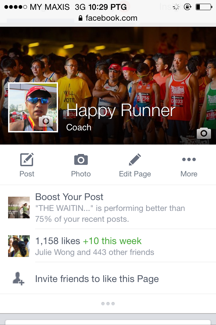216x325 pixels.
Task: Open the Boost Your Post link
Action: [69, 197]
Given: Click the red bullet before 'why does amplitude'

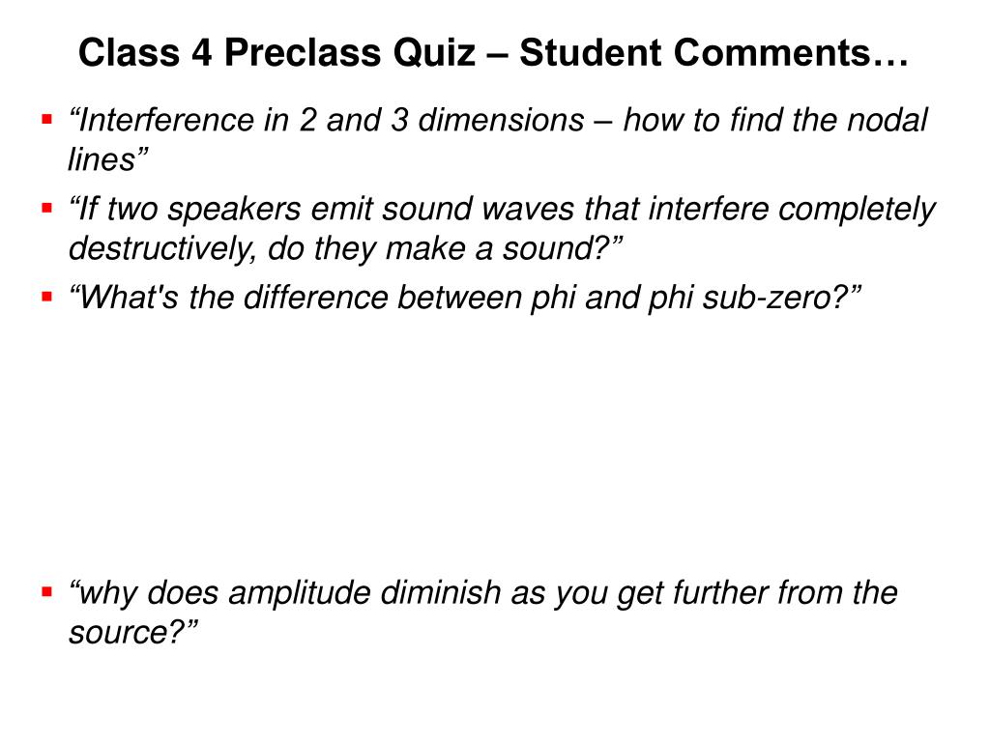Looking at the screenshot, I should coord(46,591).
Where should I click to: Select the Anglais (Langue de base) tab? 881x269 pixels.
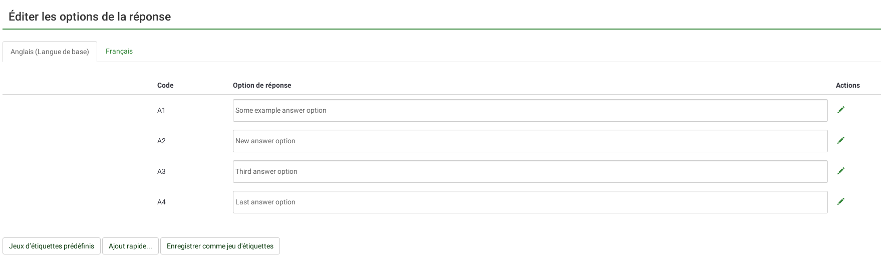[x=50, y=52]
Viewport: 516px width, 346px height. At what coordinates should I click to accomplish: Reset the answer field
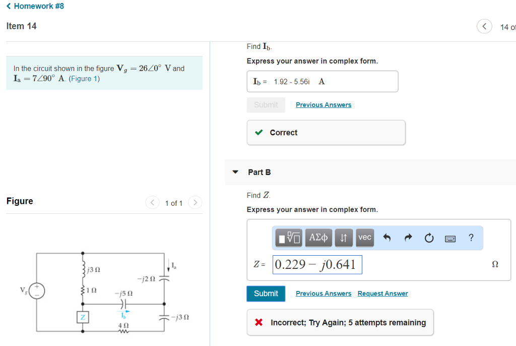(429, 238)
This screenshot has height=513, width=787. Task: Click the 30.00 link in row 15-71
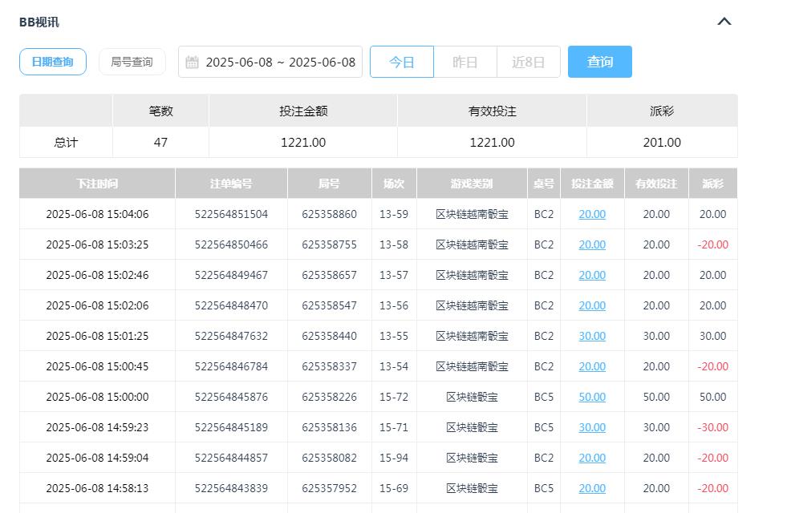pos(591,427)
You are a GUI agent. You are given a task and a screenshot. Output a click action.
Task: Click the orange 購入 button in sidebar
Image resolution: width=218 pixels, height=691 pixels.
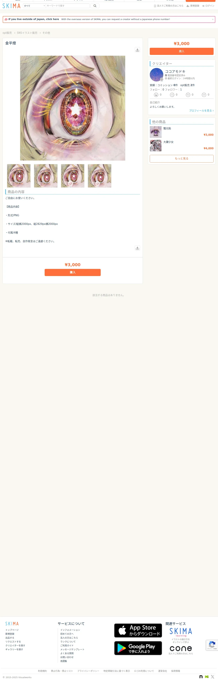(x=181, y=51)
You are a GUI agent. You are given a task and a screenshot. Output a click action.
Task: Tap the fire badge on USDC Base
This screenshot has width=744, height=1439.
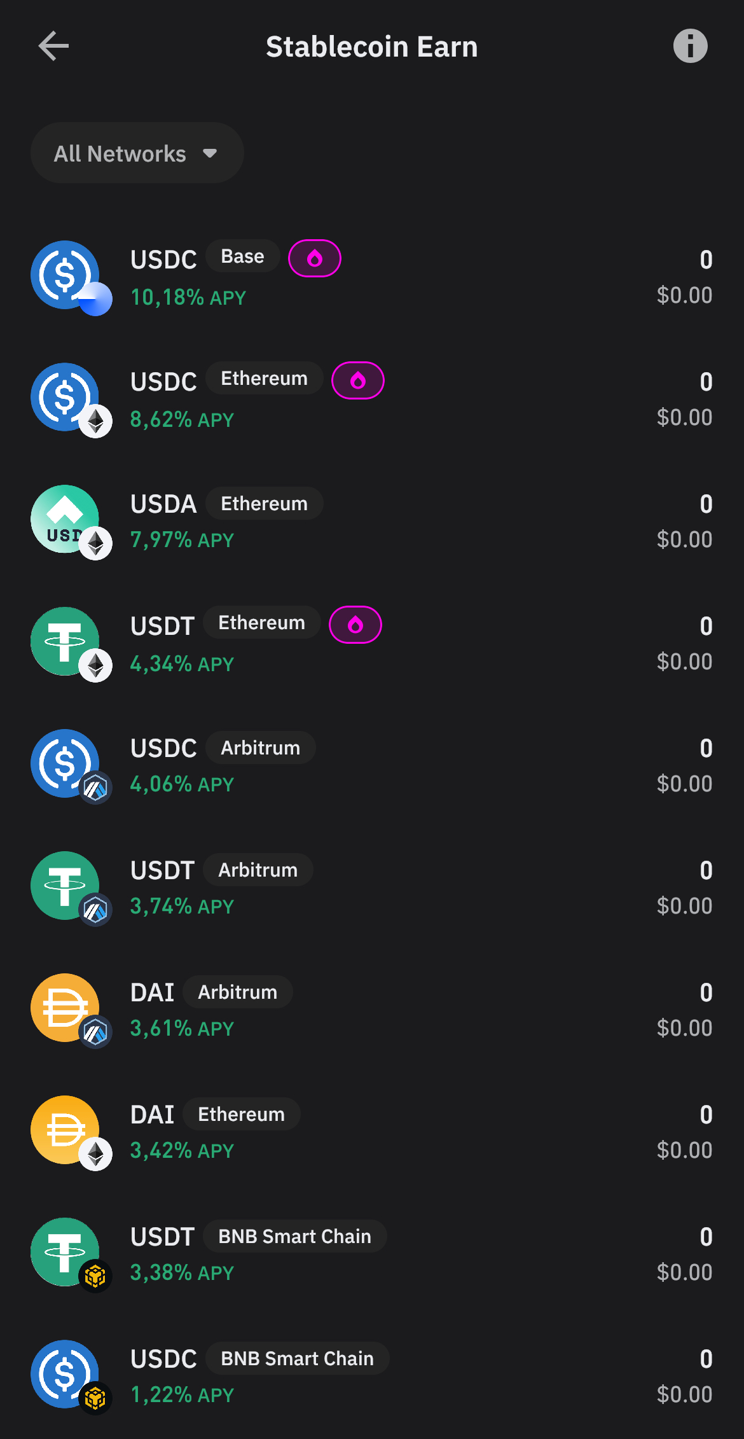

(PROMPT) Could you retype exactly, and only, the lines running from the one with "This screenshot has height=513, width=787." to the last line of the listing, while leaving any pictures out?

(SOLUTION FOR THIS PROBLEM)
This screenshot has height=513, width=787. Task: Click the 30.00 link in row 15-71
pos(591,427)
You are a GUI agent. You are given a task and a screenshot. Output a click action.
Task: Click the orange 購入 button in sidebar
Image resolution: width=218 pixels, height=691 pixels.
(x=181, y=51)
You are a GUI agent. You are given a task and a screenshot. Output a click action.
Task: Tap the fire badge on USDC Base
This screenshot has width=744, height=1439.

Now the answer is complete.